▸ **YOUR GOAL**
Copy out each line of the material that includes the word "label".

▸ **RECORDED INFORMATION**

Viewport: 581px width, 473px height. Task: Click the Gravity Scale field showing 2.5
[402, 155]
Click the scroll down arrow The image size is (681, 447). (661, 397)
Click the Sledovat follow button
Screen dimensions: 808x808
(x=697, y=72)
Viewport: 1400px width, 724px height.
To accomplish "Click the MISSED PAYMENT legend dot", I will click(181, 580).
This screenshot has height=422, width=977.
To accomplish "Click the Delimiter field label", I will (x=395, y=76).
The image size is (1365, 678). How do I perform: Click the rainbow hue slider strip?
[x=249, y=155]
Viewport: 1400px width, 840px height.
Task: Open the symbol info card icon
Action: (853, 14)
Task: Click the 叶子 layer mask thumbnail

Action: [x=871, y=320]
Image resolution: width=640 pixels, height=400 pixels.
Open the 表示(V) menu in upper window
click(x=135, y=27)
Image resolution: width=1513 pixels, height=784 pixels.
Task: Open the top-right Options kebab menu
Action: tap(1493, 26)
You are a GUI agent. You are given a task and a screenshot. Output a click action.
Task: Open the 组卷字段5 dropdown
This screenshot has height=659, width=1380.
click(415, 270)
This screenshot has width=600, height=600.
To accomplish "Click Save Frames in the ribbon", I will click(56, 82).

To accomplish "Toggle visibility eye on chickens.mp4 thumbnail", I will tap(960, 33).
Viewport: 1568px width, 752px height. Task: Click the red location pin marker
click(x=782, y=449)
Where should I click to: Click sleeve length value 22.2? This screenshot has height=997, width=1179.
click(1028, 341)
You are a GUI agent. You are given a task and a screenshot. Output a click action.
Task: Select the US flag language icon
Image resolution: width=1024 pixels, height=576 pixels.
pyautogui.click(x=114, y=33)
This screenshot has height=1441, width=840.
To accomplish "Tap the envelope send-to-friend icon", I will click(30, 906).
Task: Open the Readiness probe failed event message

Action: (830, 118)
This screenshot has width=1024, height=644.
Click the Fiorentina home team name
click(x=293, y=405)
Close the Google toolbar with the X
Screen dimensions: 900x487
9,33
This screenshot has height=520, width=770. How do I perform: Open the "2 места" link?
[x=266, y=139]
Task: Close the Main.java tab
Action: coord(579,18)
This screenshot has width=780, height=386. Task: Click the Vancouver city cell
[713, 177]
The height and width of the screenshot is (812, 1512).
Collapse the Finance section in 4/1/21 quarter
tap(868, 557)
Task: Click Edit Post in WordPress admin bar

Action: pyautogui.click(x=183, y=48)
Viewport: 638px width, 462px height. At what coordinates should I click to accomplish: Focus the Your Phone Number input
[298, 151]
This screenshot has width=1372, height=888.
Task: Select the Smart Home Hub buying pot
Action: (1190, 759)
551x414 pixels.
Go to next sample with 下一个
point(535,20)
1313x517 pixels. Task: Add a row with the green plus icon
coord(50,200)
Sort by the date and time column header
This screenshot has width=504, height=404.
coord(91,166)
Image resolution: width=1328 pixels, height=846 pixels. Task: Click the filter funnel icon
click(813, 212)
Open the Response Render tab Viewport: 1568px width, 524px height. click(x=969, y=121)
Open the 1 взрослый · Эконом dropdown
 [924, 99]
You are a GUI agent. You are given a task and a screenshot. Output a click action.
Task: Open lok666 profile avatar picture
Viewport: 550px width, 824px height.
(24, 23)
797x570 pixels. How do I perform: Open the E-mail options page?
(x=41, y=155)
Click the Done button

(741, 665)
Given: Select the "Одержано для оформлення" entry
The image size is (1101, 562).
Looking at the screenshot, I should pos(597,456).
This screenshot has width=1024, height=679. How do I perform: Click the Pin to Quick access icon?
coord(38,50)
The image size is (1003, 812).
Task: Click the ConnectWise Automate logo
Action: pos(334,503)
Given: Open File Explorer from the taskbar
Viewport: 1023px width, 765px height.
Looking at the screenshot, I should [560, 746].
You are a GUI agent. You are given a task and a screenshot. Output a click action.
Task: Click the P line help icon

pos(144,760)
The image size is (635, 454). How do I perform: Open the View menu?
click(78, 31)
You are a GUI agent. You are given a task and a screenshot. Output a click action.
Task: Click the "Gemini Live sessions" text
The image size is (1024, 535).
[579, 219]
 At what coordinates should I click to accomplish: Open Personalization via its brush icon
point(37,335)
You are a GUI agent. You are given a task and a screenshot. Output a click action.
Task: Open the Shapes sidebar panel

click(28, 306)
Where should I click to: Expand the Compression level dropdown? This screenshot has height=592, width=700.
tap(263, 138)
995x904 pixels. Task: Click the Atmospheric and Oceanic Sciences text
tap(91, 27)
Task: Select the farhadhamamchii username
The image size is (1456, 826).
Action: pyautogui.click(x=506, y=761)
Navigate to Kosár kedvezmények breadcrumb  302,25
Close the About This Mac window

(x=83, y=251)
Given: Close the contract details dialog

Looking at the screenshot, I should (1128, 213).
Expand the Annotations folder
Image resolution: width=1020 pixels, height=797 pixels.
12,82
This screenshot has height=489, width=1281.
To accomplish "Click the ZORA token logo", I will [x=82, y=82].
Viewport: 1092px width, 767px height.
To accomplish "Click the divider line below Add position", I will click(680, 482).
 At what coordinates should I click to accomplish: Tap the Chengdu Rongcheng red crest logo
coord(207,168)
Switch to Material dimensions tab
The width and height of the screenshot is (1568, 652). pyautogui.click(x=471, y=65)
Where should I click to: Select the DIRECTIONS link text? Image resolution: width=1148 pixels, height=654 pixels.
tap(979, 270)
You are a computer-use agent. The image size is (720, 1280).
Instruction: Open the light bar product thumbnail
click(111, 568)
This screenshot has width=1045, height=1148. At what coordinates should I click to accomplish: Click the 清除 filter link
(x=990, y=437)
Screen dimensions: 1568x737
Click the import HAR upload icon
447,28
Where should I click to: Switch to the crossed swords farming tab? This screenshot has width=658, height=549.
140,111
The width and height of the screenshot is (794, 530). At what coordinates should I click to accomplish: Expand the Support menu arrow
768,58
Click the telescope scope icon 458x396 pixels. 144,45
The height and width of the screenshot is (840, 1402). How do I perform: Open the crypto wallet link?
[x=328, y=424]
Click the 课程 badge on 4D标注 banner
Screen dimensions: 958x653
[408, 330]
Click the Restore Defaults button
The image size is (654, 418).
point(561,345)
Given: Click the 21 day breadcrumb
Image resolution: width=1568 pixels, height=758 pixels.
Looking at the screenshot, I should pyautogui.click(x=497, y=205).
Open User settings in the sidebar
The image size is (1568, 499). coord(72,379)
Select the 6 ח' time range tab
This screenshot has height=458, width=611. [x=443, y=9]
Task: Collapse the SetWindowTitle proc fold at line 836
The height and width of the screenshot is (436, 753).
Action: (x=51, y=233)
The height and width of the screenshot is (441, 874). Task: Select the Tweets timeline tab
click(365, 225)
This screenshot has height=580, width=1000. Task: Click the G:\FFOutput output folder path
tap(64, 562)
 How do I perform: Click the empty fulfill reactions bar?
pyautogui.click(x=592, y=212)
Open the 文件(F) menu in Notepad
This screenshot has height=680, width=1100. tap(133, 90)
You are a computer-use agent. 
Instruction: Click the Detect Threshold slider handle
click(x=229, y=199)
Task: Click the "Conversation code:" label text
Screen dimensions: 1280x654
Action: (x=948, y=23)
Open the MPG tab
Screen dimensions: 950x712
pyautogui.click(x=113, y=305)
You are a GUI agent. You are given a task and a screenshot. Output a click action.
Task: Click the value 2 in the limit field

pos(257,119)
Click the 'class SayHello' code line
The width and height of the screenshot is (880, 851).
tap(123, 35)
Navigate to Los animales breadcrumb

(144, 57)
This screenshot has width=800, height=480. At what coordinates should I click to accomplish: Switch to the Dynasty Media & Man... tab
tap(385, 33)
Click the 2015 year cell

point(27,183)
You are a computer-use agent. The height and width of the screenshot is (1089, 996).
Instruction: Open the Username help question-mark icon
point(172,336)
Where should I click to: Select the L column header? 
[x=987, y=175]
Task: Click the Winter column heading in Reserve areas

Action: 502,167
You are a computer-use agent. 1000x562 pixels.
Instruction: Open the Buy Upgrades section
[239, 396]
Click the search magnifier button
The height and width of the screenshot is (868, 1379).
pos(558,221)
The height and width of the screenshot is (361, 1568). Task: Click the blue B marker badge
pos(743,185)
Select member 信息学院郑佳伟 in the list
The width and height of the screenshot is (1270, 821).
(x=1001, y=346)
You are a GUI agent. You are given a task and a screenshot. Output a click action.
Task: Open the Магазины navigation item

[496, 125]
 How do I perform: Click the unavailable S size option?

▸ **ANSWER**
To accomplish "Click the Delimiter field label", I will (x=395, y=76).
Task: Click the "Conversation code:" label text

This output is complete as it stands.